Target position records
-- begin --
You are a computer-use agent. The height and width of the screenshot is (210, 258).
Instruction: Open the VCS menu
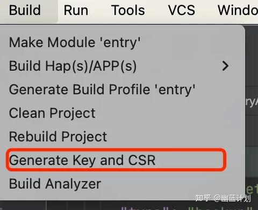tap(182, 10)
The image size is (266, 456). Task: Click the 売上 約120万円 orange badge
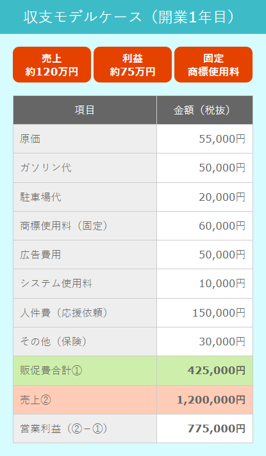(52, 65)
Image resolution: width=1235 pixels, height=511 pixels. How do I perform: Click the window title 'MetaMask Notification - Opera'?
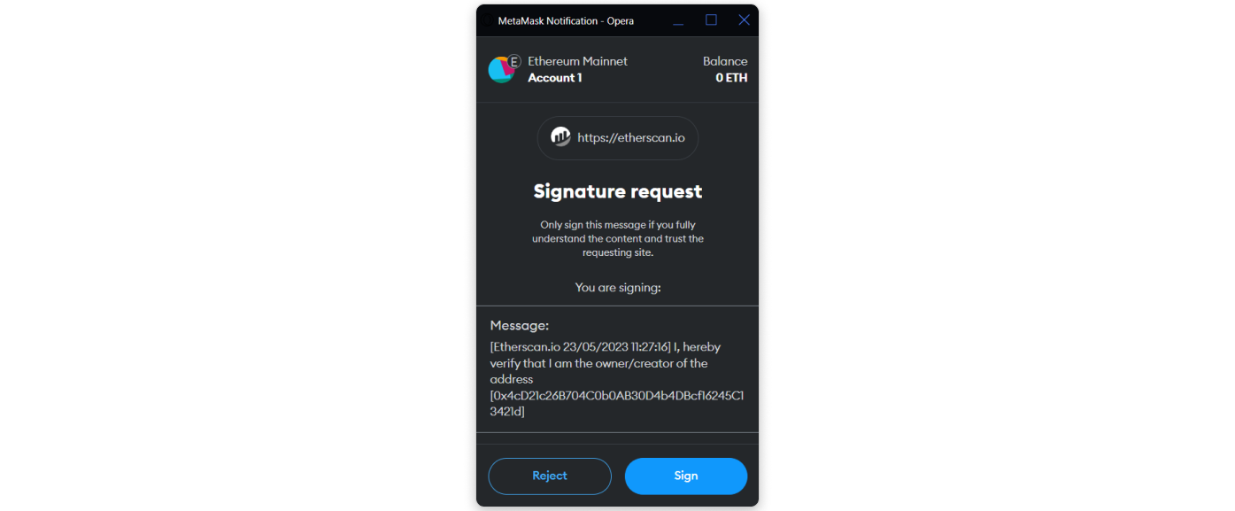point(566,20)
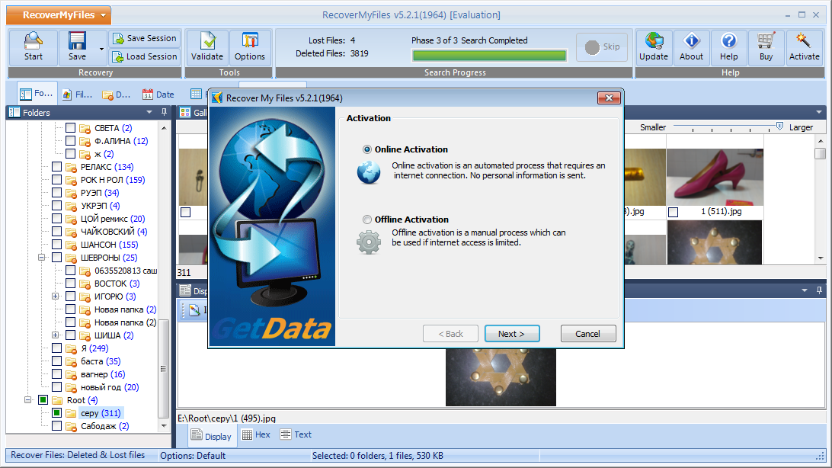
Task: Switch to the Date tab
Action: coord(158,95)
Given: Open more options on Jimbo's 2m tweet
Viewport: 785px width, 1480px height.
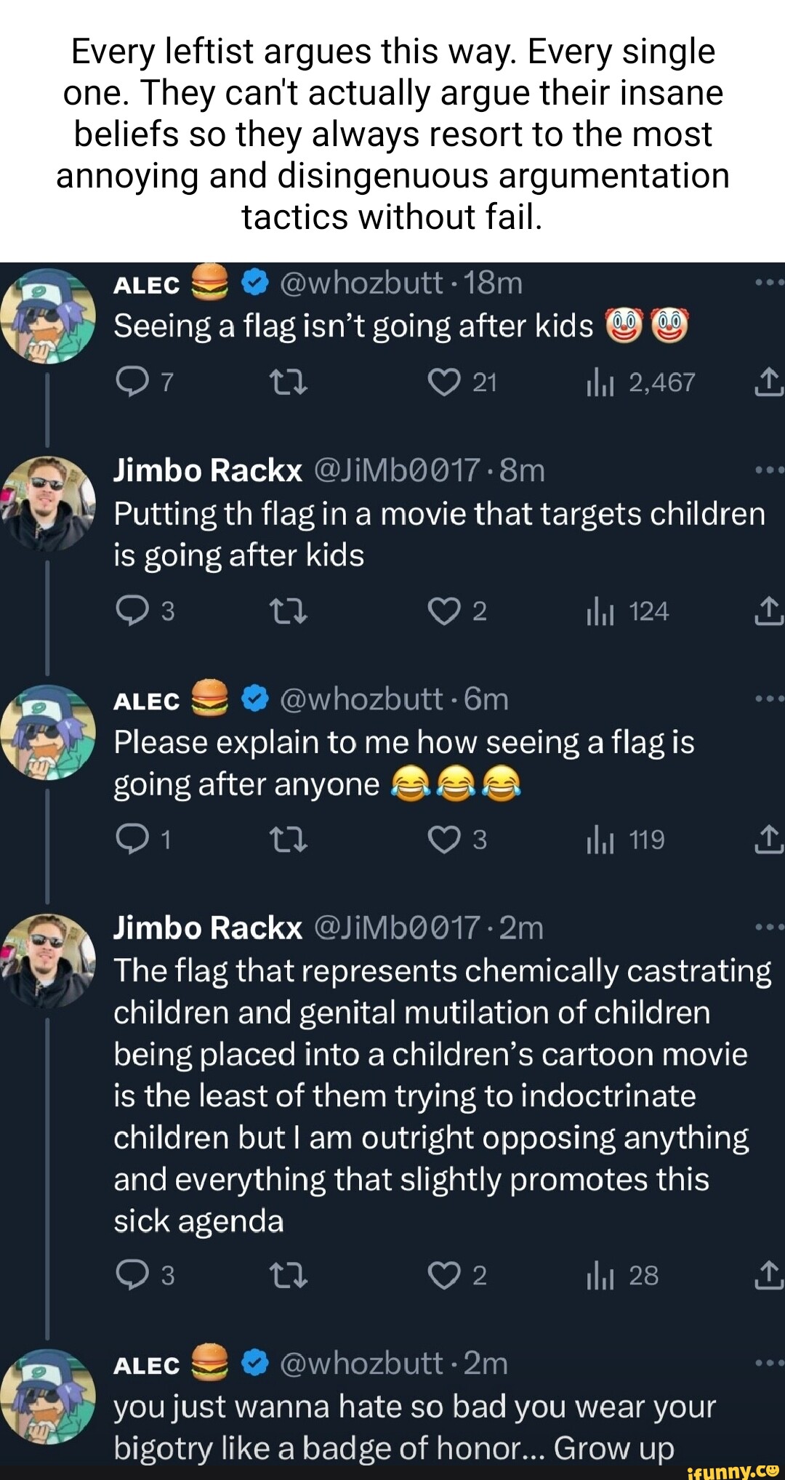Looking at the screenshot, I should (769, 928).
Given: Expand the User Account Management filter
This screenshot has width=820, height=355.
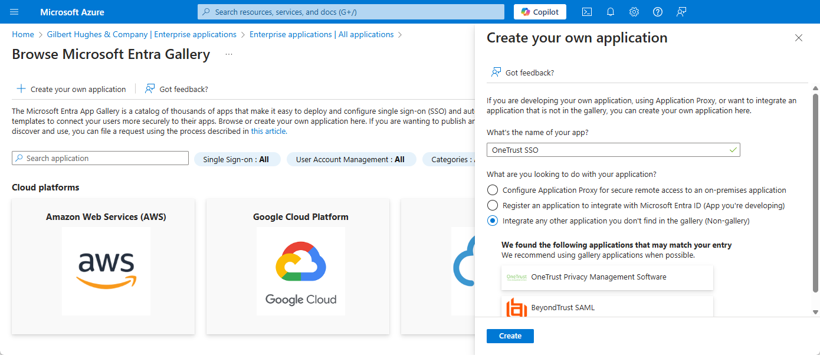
-- end --
## DIRECTIONS FOR THIS TASK
Reproduce the listing with each "Click" swapped for "Select", leaving everything else unchanged. Omit the pictures from your answer.

## RESPONSE BELOW
You are a computer-use agent. The height and width of the screenshot is (210, 258).
Instruction: Open the VCS menu
tap(182, 10)
The image size is (266, 456). Task: Select the 売上 約120万円 orange badge
(52, 65)
Image resolution: width=1235 pixels, height=511 pixels. How do I perform: Select the window title 'MetaMask Notification - Opera'?
point(566,20)
Task: Switch to the Date tab
Action: coord(158,95)
Given: Open more options on Jimbo's 2m tweet
Viewport: 785px width, 1480px height.
Looking at the screenshot, I should (769, 928).
Given: Expand the User Account Management filter
This screenshot has width=820, height=355.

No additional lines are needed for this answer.